Inbox Placement – Beginner Guide

On June 14, 2024
8min read
Daria Roshchyna Technical Content Writer @Mailtrap

When your marketing emails get to Spam, it’s bad. When transactional emails get to the Junk folder — it’s a catastrophe. Simply put, emails that land in Spam waste your resources, worsen your sender’s reputation, and potentially drive your clients away. 

The good news is, that you can influence the number of emails that get to the primary Inboxes. In this post, I will:

  • help you better understand the intricacies of how email service providers (ESP) assess your emails, 
  • explain how to calculate your inbox placement rate,
  • share the best practices to increase inbox placement,
  • and much more.

Buckle up! 

What does inbox placement mean?

By inbox placement, we usually mean the percentage of emails that is delivered specifically to the Inbox folder against all sent emails.

Your goal as a trustworthy email sender is to land your letters directly in the primary folder to get the highest accessibility and visibility. This is the most efficient way to ensure your investment returns and doesn’t go to waste.

Is inbox placement the same as email deliverability?

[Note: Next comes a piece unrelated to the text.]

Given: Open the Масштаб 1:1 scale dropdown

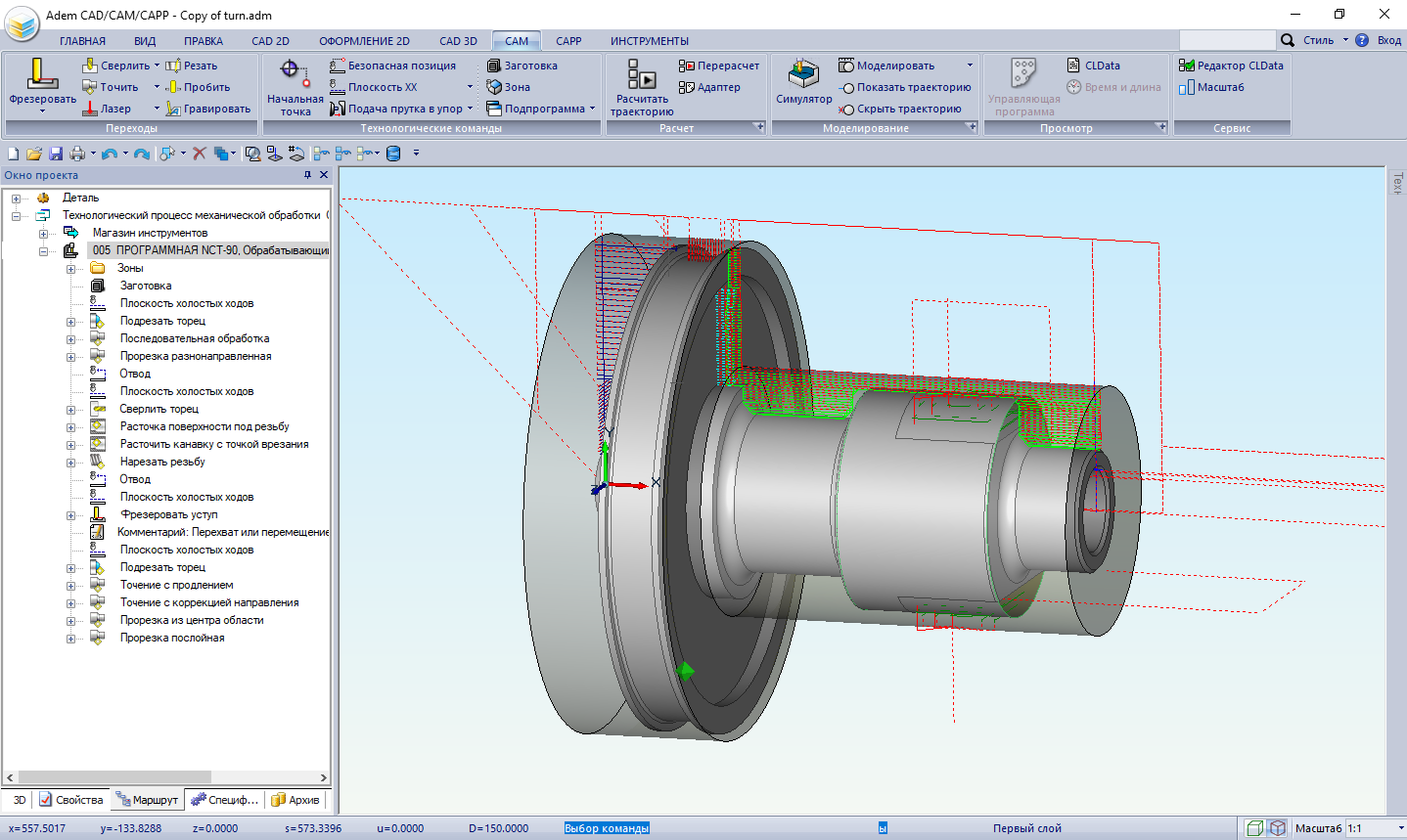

When we talk about email deliverability, we can only say if the email was delivered or not. We don’t know the exact placement of a letter. 

The inbox placement, on the other hand, tells us what exact folder an email was delivered to. 

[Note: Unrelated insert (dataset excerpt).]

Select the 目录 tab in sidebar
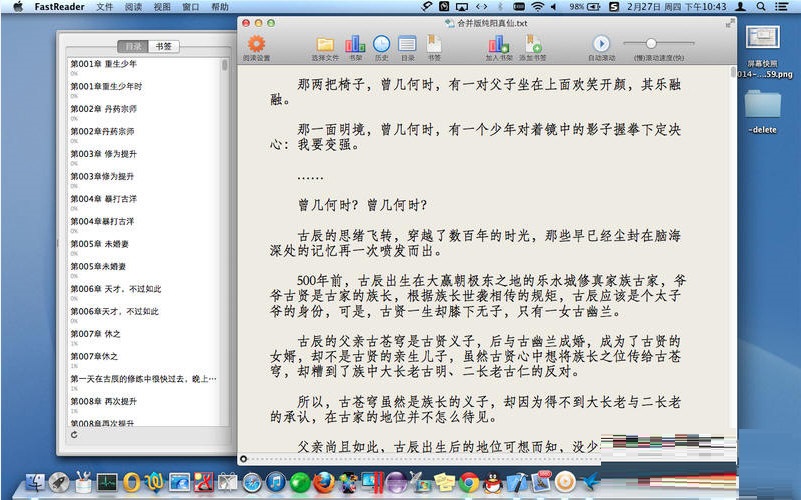The width and height of the screenshot is (801, 500). 132,46
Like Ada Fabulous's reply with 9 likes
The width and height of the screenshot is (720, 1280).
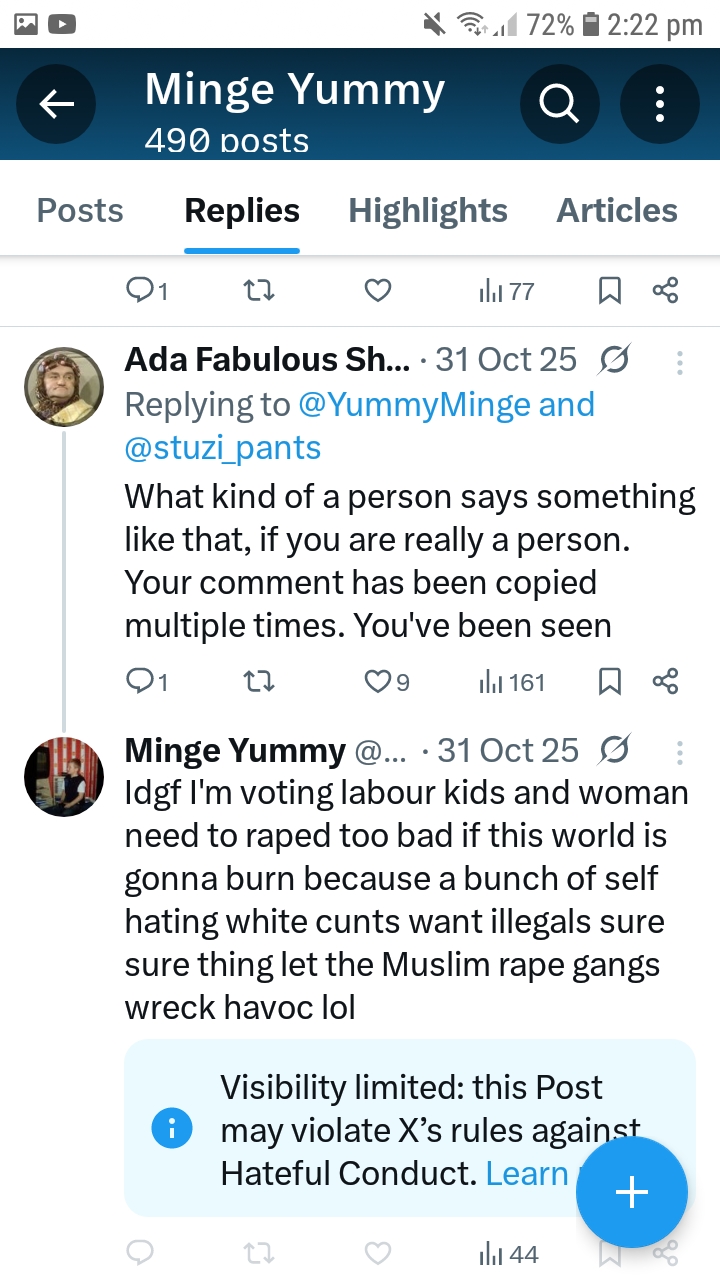387,682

Obviously, inbox placement is a part of email deliverability, and often by improving the second, you’ll improve the first as a bonus. 

How inbox placement works

There are two main entities responsible for sorting emails between folders: email service providers, like Gmail, Yahoo, Outlook, etc., and users. 

Each ESP has a unique set of algorithms and filters to analyze incoming emails and sort them between Inbox, Spam, Promotions, Updates, and other folders – all to improve user experience and protect them from spam. That’s why the same email sent to various ESPs might end up in different folders. 

ESPs often consider transactional emails as more important than marketing emails. This is because users wait for them as they contain crucial information, like password reset instructions, order confirmations, or shipping updates. That’s why they land in the primary folder more often than other types of emails.

Marketing emails, such as newsletters, hot offers, or new feature launch announcements are more likely to be sorted into Promotions or Updates.  

In case you want to know more about spam filters and how they work, check our dedicated guide

Users can also influence where emails land. They can create custom folders and manually move emails into them. Additionally, they can train ESP’s filters by marking emails as spam or important, which helps the algorithms learn their preferences over time. This is why it’s so important to have only engaged people in your email list. We’ll get back to this a bit later. 

Why is inbox placement important?

When your emails go to Spam, all your efforts, hard work, and money are zeroed out. Let me break it down for you.  

  • Low open rate = low conversion rate. If your emails go unnoticed, users don’t open them, don’t click on the links, don’t go to your website or app, and don’t convert.  
  • Bad email sender’s reputation. Letters in Spam don’t get enough interactions. This negatively influences your sender’s reputation which, in turn, leads to even more emails being rejected (a vicious circle you don’t want to get into).  
  • Higher cost of email marketing campaigns. With the majority of emails landing in Promotions, Updates, Forums, or Spam folders, your marketing campaign becomes less effective and, as a result, more expensive. 
  • High customer dissatisfaction rate. If your marketing emails go unseen it’s half the tragedy, but what if your transactional emails go to Spam? Imagine the feelings of a customer who forgot their password and is trying to reset it. If the letter isn’t there within minutes, this client is lost.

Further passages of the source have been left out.